WORK TO BE COMPLETED> Please render the records from their first line up to and including the line with "will pyautogui.click(x=97, y=378)." as a JSON list of strings, one string per line, leaving out blank lines.

>> start

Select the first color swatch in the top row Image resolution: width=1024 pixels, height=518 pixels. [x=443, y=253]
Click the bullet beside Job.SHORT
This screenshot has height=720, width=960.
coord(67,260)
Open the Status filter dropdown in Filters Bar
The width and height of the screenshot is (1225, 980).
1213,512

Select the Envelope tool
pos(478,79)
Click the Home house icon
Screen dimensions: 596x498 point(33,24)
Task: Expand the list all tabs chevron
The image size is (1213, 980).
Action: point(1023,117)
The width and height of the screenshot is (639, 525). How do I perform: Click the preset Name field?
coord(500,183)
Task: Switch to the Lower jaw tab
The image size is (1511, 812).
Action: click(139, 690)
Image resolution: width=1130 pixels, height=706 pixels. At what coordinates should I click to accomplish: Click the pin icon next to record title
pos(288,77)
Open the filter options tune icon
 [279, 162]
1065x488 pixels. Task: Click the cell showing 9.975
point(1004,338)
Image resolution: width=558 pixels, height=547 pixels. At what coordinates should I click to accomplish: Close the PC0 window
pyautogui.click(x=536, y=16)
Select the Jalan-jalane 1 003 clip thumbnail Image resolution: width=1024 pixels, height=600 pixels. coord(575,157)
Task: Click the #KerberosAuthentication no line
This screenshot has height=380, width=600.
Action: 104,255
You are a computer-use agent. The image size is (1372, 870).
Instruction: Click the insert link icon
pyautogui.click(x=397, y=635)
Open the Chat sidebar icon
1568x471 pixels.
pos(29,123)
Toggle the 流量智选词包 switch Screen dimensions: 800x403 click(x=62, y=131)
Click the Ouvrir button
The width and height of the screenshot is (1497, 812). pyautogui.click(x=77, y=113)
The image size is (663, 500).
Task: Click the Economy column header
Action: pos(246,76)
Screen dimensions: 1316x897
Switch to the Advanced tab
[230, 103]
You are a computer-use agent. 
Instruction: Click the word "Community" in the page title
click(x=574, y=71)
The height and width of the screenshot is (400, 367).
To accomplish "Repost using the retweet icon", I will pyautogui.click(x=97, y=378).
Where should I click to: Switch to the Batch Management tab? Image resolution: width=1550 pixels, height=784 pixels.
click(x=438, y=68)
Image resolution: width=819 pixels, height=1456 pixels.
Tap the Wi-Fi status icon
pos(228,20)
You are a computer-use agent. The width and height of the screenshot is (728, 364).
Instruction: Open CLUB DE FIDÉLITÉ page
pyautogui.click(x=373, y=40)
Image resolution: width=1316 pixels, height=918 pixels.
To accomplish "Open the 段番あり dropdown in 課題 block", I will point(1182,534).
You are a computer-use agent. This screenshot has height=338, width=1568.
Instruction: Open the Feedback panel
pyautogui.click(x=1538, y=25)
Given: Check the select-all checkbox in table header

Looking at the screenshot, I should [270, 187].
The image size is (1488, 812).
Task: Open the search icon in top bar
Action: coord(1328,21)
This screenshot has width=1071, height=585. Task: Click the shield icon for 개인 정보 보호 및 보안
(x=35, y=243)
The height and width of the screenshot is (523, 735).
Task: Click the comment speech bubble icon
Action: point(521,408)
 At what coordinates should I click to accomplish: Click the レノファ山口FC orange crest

>> end

EXERCISE OUTPUT>
[
  "Select the first color swatch in the top row Image resolution: width=1024 pixels, height=518 pixels. [x=443, y=253]",
  "Click the bullet beside Job.SHORT",
  "This screenshot has height=720, width=960.",
  "coord(67,260)",
  "Open the Status filter dropdown in Filters Bar",
  "The width and height of the screenshot is (1225, 980).",
  "1213,512",
  "Select the Envelope tool",
  "pos(478,79)",
  "Click the Home house icon",
  "Screen dimensions: 596x498 point(33,24)",
  "Task: Expand the list all tabs chevron",
  "The image size is (1213, 980).",
  "Action: point(1023,117)",
  "The width and height of the screenshot is (639, 525). How do I perform: Click the preset Name field?",
  "coord(500,183)",
  "Task: Switch to the Lower jaw tab",
  "The image size is (1511, 812).",
  "Action: click(139, 690)",
  "Image resolution: width=1130 pixels, height=706 pixels. At what coordinates should I click to accomplish: Click the pin icon next to record title",
  "pos(288,77)",
  "Open the filter options tune icon",
  " [279, 162]",
  "1065x488 pixels. Task: Click the cell showing 9.975",
  "point(1004,338)",
  "Image resolution: width=558 pixels, height=547 pixels. At what coordinates should I click to accomplish: Close the PC0 window",
  "pyautogui.click(x=536, y=16)",
  "Select the Jalan-jalane 1 003 clip thumbnail Image resolution: width=1024 pixels, height=600 pixels. coord(575,157)",
  "Task: Click the #KerberosAuthentication no line",
  "This screenshot has height=380, width=600.",
  "Action: 104,255",
  "You are a computer-use agent. The image size is (1372, 870).",
  "Instruction: Click the insert link icon",
  "pyautogui.click(x=397, y=635)",
  "Open the Chat sidebar icon",
  "1568x471 pixels.",
  "pos(29,123)",
  "Toggle the 流量智选词包 switch Screen dimensions: 800x403 click(x=62, y=131)",
  "Click the Ouvrir button",
  "The width and height of the screenshot is (1497, 812). pyautogui.click(x=77, y=113)",
  "The image size is (663, 500).",
  "Task: Click the Economy column header",
  "Action: pos(246,76)",
  "Screen dimensions: 1316x897",
  "Switch to the Advanced tab",
  "[230, 103]",
  "You are a computer-use agent. ",
  "Instruction: Click the word \"Community\" in the page title",
  "click(x=574, y=71)",
  "The height and width of the screenshot is (400, 367).",
  "To accomplish \"Repost using the retweet icon\", I will pyautogui.click(x=97, y=378)."
]